On Monday, the Environmental Protection Agency finalized its study of a permit program designed to curb the release of greenhouse emissions. After evaluating the program for more than a year, the EPA concluded with a decision to delay the factory pollution permits to January 2011.

Julia Vann | Daily Trojan

The permit is required for a new factory facility to be built or for an existing one to expand, both of which result in significant increases in greenhouse gas emissions. The decision, according to EPA administrator Lisa Jackson, was reached in order to give “facilities the time they need to innovate, governments the time to prepare to cut greenhouse gases and it ensures that we don’t push this problem off to our children and grandchildren.”

As the national standard for regulation of environmental problems, the EPA’s inaction is quite disheartening.

In fact, it seems that it has become a game of sorts to decide on whether to appease businesses, legislators and environmentalists.

The current environmental crisis has the potential to incur wide-ranging, complicated consequences on the world’s climate.  However, the process for regulating greenhouse emissions should not be as difficult.

This year, I participated on an environmentally focused alternative spring break trip, prior to which a professor from the Wrigley Institute spoke to us about climate change and what our apathy toward the environment has caused. I left the lecture slightly dumbfounded at his cynicism — apparently, the problem of climate change was so huge that even institutional efforts serve little purpose, so we might as well enjoy what nature we have left while we can.
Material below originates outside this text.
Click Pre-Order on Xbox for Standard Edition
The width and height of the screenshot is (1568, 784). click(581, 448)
I initially found our work on Orcas Island steeped in irony. In the interest of conservation, we were installing fire pits in the state park. But why have fire pits at all? Doesn’t it essentially encourage infringement on pristine natural grounds by allowing fires?
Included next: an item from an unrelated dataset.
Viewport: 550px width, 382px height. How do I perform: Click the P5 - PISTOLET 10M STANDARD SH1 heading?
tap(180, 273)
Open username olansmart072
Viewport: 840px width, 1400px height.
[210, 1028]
It seems that the state park, and others, have struck a compromise with the rest of us. Since families are bound to go camping anyway, however, there have to be regulations to prevent unsafe activities in the wilderness. Designated fire pits prevent wildfires by providing designated safe areas.

Likewise, the EPA knows that certain businesses — major sources of stationary heat-trapping gases — will inevitably spew large amounts of greenhouse gases by the nature of their work. Delaying the pollution permits in order to let them individually decide on emission curbing practices only exacerbates the situation.

At this point, it might be wishful thinking to hope the EPA will swiftly crack down on emissions, let alone hope for congressional legislation on global climate change to pass. For one, the buzzword “cap and trade,” as strongly endorsed in President Barack Obama’s initial budget, is tarnishing in value. Instead, the Obama administration hopes to move to more modest goals in order to make cap and trade legislation more passable for Congress.

Indeed, mandates, or at least regulations, should be put in place to change the game. Businesses will be driven by government or market incentives in any situation, and the EPA’s decision to delay the pollution permit regulation isn’t telling of its position as a so-called protector of the environment. It claims that successful emissions trading programs will “provide strict environmental accountability without inhibiting economic growth.” But those results, unfortunately, won’t be visible until at least a year’s time.

Until then, leaving it up to the facilities’ and governments’ discretion will not be the most effective, game-changing decision. At this rate, pushing the problem off to our children and grandchildren seems like a hopeful scenario.

Nadine Tan is a sophomore majoring in business administration.  Her column “World Rapport” runs Fridays.

1 reply
  1. Joe
    Joe says:

    Nadine, why don’t you go Google “climategate” and “IPCC fraud”? Global warming is a myth, and more people realize it than ever. The left’s opportunity to use global warming hysteria to impose the things they want (destruction of capitalism, massive new taxes, world government) is past.

    If you really care about the environment, instead of using it as an excuse for socialism, then I suggest you consider keeping up the conservation work. Real environmentalism, the kind that Teddy Roosevelt pioneered with the national parks, is the kind of work you were doing on Orcas Island — making it possible for humans to enjoy nature without destroying it.